Refer your friends to join The LDS Daily WOOL (Words Of Our Leaders)
(9/10/04)
"Someone once said, 'If you come to a fork in the road, take it.' But it
doesn't work that way. The Savior said, 'No man can serve two masters: for
either he will hate the one, and love the other; or else he will hold to the
one, and despise the other. Ye cannot serve God and mammon.' (Matt
6:24.) Today many of us are trying to serve two masters-the Lord and our own
selfish interests-without offending the devil. The influence of God, our Eternal
Father, urges us, pleads us, and inspires us to follow him. In contrast the
power of Satan urges us to disbelieve and disregard God's commandments." -
James E. Faust, "Serving
the Lord and Resisting the Devil," Ensign, September 1995, p. 2
(9/11/04)
"When Gladstone
was asked the secret of his brilliant career, he answered with one word:
'Concentration.' Concentration is achieved by limiting the scope.
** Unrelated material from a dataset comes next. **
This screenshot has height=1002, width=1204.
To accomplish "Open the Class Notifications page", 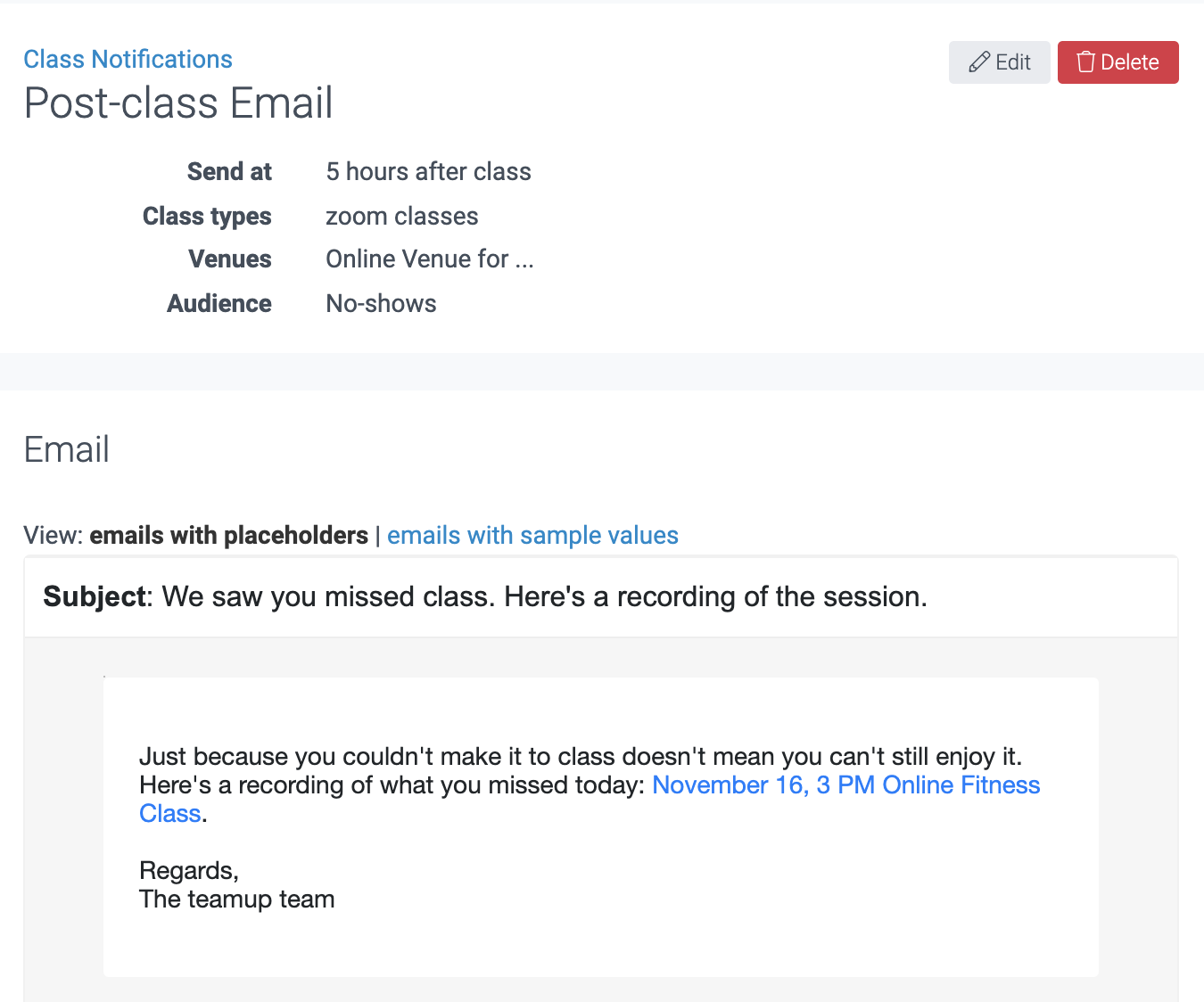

Emerson
said: 'The one prudence in life is concentration; the one evil is dissipation'
(The Complete Writings of Ralph Waldo Emerson, New York: Wm. H. Wise & Co.,
1929, p. 542). Jesus was limiting the scope when he cautioned us to keep our eye
single (see D&C 4:5). A
single vision should also have a narrow focus. Jesus proclaimed this same
philosophy when he said: 'No man can serve two masters' (Matt.